### EXERCISE GOAL
Output everything in the listing below, from the line containing "has height=446, width=1000." down to the line containing "Action: 33,938", both included, as a Markdown table with the columns Row and Text. Number each row, put the line under Text, and leave out blank lines.

╔══

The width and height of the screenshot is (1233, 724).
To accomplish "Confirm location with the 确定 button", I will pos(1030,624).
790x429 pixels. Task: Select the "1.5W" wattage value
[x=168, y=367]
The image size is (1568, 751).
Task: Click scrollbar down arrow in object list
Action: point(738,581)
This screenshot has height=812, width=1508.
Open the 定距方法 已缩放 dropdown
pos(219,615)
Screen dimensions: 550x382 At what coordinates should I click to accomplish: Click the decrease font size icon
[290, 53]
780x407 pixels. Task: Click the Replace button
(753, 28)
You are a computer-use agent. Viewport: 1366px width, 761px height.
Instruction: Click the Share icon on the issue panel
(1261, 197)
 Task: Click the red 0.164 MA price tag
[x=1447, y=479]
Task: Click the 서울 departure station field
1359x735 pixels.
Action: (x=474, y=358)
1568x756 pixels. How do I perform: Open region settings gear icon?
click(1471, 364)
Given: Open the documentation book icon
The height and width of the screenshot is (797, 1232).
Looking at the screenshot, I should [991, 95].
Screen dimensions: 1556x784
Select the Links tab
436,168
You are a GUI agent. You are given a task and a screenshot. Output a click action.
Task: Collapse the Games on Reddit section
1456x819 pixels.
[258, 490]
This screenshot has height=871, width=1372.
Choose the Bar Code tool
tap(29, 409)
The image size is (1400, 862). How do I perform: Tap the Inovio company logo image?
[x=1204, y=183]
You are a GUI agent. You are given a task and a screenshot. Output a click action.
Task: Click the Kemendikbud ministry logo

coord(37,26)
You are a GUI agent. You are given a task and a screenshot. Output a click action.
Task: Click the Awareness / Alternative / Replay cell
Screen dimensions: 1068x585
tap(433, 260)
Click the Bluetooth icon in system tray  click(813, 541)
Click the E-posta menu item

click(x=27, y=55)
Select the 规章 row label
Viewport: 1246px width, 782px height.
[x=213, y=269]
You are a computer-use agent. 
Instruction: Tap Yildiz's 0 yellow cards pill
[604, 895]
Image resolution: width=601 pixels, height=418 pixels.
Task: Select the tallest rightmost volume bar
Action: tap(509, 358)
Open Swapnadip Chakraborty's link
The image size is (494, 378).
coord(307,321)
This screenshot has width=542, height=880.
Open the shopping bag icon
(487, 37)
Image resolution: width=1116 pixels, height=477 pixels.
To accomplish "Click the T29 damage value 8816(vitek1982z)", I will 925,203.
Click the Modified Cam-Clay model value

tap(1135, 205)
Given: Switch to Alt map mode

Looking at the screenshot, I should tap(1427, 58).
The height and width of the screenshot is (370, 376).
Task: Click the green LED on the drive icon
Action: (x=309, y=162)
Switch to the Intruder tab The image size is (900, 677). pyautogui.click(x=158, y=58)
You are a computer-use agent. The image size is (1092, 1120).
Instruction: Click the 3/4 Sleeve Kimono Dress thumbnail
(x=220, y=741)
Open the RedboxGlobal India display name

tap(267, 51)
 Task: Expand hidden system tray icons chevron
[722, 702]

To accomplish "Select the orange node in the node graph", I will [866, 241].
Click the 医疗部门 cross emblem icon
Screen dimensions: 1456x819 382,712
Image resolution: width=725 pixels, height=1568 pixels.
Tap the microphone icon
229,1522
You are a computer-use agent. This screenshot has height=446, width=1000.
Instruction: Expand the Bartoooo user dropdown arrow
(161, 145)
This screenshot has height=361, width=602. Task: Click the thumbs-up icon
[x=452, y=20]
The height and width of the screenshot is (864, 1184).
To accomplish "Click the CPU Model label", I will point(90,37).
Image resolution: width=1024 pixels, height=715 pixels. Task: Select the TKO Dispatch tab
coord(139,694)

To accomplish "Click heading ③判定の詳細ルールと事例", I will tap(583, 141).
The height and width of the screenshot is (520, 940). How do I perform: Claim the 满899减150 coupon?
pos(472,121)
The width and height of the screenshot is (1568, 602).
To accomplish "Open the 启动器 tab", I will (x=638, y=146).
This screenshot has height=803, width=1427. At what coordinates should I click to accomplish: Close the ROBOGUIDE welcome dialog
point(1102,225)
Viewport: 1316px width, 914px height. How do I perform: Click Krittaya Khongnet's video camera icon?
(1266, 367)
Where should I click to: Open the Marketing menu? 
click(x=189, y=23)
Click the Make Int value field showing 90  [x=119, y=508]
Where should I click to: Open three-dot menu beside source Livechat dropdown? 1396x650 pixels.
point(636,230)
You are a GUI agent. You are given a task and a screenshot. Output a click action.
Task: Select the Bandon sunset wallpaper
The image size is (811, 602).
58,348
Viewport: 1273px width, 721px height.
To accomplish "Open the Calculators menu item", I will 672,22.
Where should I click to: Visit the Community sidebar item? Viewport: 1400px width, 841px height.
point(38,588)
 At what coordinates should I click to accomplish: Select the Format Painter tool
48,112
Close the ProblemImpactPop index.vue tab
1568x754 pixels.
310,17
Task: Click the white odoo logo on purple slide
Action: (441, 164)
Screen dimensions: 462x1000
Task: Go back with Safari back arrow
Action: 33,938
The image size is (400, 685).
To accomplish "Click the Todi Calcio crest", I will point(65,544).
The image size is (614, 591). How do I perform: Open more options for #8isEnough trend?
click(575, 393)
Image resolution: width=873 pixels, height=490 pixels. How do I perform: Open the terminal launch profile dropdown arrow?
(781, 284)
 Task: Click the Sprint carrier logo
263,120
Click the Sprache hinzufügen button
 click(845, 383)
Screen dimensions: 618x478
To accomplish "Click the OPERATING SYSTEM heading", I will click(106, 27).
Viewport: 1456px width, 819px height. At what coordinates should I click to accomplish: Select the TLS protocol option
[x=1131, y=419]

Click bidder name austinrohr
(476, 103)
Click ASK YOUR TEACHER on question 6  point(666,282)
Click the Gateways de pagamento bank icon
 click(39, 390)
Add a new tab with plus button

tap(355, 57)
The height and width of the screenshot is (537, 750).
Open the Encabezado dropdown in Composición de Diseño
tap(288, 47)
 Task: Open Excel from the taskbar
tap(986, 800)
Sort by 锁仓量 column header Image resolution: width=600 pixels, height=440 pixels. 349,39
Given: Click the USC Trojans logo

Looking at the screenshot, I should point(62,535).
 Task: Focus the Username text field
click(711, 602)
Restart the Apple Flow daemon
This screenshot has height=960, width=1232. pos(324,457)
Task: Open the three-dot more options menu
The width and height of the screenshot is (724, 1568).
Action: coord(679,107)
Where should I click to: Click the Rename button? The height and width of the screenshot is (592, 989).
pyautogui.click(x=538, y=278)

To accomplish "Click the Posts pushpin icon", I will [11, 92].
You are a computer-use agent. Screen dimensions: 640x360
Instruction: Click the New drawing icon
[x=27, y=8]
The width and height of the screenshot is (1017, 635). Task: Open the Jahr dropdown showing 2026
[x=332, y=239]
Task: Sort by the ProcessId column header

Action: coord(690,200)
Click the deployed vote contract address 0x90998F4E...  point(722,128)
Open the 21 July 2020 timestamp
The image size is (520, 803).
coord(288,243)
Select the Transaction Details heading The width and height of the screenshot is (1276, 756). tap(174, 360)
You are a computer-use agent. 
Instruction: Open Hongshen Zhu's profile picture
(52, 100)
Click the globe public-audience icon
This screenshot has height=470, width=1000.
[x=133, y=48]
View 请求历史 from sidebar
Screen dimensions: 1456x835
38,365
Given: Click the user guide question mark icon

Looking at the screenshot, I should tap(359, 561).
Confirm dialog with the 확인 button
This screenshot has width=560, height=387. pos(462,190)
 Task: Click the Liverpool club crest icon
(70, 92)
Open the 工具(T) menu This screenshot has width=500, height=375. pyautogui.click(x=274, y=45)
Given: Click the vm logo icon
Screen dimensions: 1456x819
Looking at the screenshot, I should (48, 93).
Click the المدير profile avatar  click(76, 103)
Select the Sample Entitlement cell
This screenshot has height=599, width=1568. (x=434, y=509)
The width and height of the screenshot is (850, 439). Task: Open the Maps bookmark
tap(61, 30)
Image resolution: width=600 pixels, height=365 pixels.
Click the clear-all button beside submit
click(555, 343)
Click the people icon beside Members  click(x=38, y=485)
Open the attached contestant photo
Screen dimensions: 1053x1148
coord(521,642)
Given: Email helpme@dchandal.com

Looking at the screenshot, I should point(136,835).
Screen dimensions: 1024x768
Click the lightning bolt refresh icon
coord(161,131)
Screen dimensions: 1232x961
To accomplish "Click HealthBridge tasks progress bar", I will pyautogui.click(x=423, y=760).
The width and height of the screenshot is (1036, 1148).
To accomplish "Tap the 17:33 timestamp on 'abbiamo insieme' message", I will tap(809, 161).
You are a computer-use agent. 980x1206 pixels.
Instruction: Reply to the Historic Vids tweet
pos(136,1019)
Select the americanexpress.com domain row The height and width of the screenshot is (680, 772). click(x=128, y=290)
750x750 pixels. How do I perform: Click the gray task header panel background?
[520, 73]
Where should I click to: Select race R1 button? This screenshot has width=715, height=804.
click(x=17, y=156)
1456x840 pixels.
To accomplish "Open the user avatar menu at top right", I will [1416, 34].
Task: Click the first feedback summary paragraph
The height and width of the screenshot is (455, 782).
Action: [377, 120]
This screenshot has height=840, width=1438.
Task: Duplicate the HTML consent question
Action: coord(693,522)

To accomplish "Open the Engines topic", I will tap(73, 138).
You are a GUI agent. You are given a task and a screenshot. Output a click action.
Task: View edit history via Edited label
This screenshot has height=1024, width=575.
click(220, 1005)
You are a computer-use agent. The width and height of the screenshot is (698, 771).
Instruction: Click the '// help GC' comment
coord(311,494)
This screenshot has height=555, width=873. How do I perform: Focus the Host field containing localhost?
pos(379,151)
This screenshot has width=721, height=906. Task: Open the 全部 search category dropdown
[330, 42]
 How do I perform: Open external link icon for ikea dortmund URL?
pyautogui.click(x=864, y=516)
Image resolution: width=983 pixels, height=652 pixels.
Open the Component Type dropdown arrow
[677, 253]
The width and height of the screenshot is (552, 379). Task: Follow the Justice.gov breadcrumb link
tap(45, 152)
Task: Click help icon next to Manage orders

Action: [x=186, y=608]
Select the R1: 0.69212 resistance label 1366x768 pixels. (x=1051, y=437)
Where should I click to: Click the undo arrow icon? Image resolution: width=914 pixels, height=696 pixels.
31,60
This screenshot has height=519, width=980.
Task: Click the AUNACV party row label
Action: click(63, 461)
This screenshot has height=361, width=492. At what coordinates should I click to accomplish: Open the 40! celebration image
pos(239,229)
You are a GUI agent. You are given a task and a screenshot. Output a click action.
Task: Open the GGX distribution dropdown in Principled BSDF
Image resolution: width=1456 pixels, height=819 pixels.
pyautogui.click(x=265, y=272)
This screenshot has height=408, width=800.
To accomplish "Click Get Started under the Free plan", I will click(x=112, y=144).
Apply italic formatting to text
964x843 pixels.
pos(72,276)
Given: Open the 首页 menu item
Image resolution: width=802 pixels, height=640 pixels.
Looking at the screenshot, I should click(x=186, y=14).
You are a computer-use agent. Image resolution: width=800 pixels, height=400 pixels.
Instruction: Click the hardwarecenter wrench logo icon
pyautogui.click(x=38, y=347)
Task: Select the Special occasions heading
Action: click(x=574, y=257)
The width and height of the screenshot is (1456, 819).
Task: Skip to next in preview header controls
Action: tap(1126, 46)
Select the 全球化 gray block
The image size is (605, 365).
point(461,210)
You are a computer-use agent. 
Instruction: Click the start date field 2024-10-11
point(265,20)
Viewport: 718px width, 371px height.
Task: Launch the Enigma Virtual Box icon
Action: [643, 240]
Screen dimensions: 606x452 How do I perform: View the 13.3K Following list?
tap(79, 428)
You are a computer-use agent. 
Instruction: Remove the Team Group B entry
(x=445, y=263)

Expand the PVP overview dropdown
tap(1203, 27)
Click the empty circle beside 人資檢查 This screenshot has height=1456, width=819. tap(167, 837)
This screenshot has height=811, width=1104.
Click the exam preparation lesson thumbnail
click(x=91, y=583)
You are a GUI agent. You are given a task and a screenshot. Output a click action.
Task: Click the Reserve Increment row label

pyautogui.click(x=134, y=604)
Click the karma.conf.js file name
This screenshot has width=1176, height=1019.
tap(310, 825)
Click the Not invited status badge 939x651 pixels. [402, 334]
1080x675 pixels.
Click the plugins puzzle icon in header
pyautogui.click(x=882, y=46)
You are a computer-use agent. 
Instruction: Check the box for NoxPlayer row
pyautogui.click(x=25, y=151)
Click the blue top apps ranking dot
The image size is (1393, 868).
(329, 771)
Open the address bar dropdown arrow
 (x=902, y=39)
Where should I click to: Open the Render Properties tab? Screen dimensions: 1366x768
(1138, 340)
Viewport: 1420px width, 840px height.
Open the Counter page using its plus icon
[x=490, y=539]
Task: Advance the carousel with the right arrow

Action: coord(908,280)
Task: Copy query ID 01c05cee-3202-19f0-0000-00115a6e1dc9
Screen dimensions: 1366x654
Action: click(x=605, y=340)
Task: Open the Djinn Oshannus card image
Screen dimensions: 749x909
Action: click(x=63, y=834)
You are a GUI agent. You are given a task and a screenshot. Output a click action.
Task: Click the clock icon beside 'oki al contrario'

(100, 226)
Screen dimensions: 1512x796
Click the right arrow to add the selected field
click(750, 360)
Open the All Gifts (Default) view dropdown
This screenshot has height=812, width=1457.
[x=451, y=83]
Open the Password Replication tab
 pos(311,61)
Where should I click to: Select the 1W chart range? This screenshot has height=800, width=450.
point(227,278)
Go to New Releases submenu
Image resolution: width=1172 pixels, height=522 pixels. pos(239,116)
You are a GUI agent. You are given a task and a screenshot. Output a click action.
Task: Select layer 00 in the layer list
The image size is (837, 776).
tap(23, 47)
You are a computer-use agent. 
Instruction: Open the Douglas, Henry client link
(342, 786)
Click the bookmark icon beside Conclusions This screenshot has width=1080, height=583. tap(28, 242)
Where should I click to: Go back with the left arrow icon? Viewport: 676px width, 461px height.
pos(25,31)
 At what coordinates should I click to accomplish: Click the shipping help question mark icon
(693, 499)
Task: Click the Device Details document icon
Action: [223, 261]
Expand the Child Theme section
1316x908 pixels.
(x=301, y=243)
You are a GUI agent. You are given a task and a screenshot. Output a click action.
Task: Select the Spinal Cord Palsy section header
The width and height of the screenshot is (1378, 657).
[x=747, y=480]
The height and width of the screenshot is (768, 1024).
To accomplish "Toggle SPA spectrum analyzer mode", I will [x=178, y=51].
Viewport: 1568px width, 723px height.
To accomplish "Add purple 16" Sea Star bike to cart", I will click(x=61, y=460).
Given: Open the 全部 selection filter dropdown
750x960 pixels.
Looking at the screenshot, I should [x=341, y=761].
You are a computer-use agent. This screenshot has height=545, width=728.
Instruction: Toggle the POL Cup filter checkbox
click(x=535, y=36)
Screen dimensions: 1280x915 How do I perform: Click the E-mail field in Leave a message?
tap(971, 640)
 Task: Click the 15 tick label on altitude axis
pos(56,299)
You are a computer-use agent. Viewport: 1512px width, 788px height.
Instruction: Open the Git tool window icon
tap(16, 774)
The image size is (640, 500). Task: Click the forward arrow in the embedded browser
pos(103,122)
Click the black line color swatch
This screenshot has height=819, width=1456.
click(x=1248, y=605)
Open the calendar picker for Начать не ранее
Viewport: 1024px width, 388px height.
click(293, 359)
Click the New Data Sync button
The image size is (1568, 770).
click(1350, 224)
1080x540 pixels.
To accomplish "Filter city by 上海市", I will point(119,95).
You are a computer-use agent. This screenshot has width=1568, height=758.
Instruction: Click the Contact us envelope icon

╚══

### SOLUTION FOR THIS TASK
| Row | Text |
|---|---|
| 1 | You are a computer-use agent. This screenshot has height=446, width=1000. |
| 2 | Instruction: Expand the Bartoooo user dropdown arrow |
| 3 | (161, 145) |
| 4 | This screenshot has height=361, width=602. Task: Click the thumbs-up icon |
| 5 | [x=452, y=20] |
| 6 | The height and width of the screenshot is (864, 1184). |
| 7 | To accomplish "Click the CPU Model label", I will point(90,37). |
| 8 | Image resolution: width=1024 pixels, height=715 pixels. Task: Select the TKO Dispatch tab |
| 9 | coord(139,694) |
| 10 | To accomplish "Click heading ③判定の詳細ルールと事例", I will tap(583, 141). |
| 11 | The height and width of the screenshot is (520, 940). How do I perform: Claim the 满899减150 coupon? |
| 12 | pos(472,121) |
| 13 | The width and height of the screenshot is (1568, 602). |
| 14 | To accomplish "Open the 启动器 tab", I will (x=638, y=146). |
| 15 | This screenshot has height=803, width=1427. At what coordinates should I click to accomplish: Close the ROBOGUIDE welcome dialog |
| 16 | point(1102,225) |
| 17 | Viewport: 1316px width, 914px height. How do I perform: Click Krittaya Khongnet's video camera icon? |
| 18 | (1266, 367) |
| 19 | Where should I click to: Open the Marketing menu?  |
| 20 | click(x=189, y=23) |
| 21 | Click the Make Int value field showing 90  [x=119, y=508] |
| 22 | Where should I click to: Open three-dot menu beside source Livechat dropdown? 1396x650 pixels. |
| 23 | point(636,230) |
| 24 | You are a GUI agent. You are given a task and a screenshot. Output a click action. |
| 25 | Task: Select the Bandon sunset wallpaper |
| 26 | The image size is (811, 602). |
| 27 | 58,348 |
| 28 | Viewport: 1273px width, 721px height. |
| 29 | To accomplish "Open the Calculators menu item", I will 672,22. |
| 30 | Where should I click to: Visit the Community sidebar item? Viewport: 1400px width, 841px height. |
| 31 | point(38,588) |
| 32 |  At what coordinates should I click to accomplish: Select the Format Painter tool |
| 33 | 48,112 |
| 34 | Close the ProblemImpactPop index.vue tab |
| 35 | 1568x754 pixels. |
| 36 | 310,17 |
| 37 | Task: Click the white odoo logo on purple slide |
| 38 | Action: (441, 164) |
| 39 | Screen dimensions: 462x1000 |
| 40 | Task: Go back with Safari back arrow |
| 41 | Action: 33,938 |